La passion soudaine de Nicolas Sarkozy pour le respect et la mise en place d’une «règle d’or» via un nouveau traité européen est pour le moins surprenante, étant donné qu’il a largement participé à l’aggravation des déficits. Comme nous le verrons, ce n’est pas innocent et correspond au premier coup de pioche d’une longue série dans les avantages sociaux européens.

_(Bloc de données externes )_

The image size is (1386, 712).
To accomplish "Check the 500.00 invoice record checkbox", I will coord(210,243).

Lundi 5 décembre 2011, Nicolas Sarkozy et Angela Merkel ont annoncé vouloir un «nouveau traité» de l'Union européenne à 27 ou à 17. Son point saillant sera la mise en place de «sanctions automatiques en cas de non-respect de la règle du déficit inférieur à 3% du produit intérieur brut (PIB)». Pour d’éviter que le déficit ne soit caché, Nicolas Sarkozy indique la nécessité de l'instauration d'une «règle d'or renforcée et harmonisée au niveau européen» afin que les cours constitutionnelles de chaque pays puissent vérifier que les budgets vont «vers le retour à l'équilibre». La Cour de justice européenne devra dire si «les règles d'or nationales correspondent à un vrai engagement de retour à l'équilibre budgétaire», a affirmé la chancelière allemande, approuvée par Nicolas Sarkozy.
Cette déclaration est étonnante à plus d’un titre, comme nous allons le détailler
• La crise actuelle est mondiale et certainement pas limitée à 17 ou même 27 pays européens. Cette proposition ne pourrait répondre qu’à une toute petite partie du problème, la face cachée de l’iceberg relevant de décisions structurelles planifiées de longue date.

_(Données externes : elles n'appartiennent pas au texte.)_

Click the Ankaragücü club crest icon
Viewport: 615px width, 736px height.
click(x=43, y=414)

• La crise actuelle en Europe n’est pas limitée à la question des déficits. Ainsi, la proposition ne règle pas des sujets important comme le chômage, les délocalisations, la définition d’une stratégie économique claire et de long terme, le traitement des dérives de la finance, etc…

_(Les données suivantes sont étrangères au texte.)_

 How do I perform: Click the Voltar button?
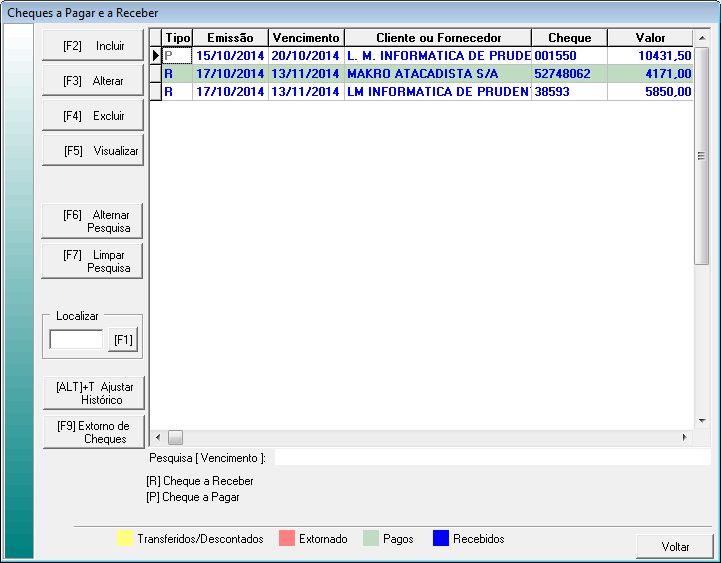(675, 547)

• L’intérêt soudain de Nicolas Sarkozy pour l’équilibre budgétaire de la France est étonnant à plus d’un titre. D’abord, depuis que la droite est au pouvoir, et en particulier depuis que Nicolas Sarkozy est président, des réductions massives d’impôts ont eu lieu pour tous les ménages (mais principalement les riches) ainsi que pour les entreprises (mais principalement les grosses). La Cour des comptes chiffrait ces cadeaux à plus de 172 milliards, comme je l’indiquais dans «Mon troisième plan et dernier plan d’austérité indolore». Ce décompte ahurissant ne tenait pas compte de la réforme de la taxe professionnelle qui, à elle seule, aggrave le manque à gagner de 7 milliards d’euros par an. Encore une fois, ce sont les grosses entreprises qui en bénéficient : 850.000 petites et très petites figurent parmi les perdantes de cette réforme pourtant hyper-généreuse qui aura permis aux entreprises, toutes tailles confondues, de réduire en moyenne leur fiscalité de 31% au détriment des collectivités locales.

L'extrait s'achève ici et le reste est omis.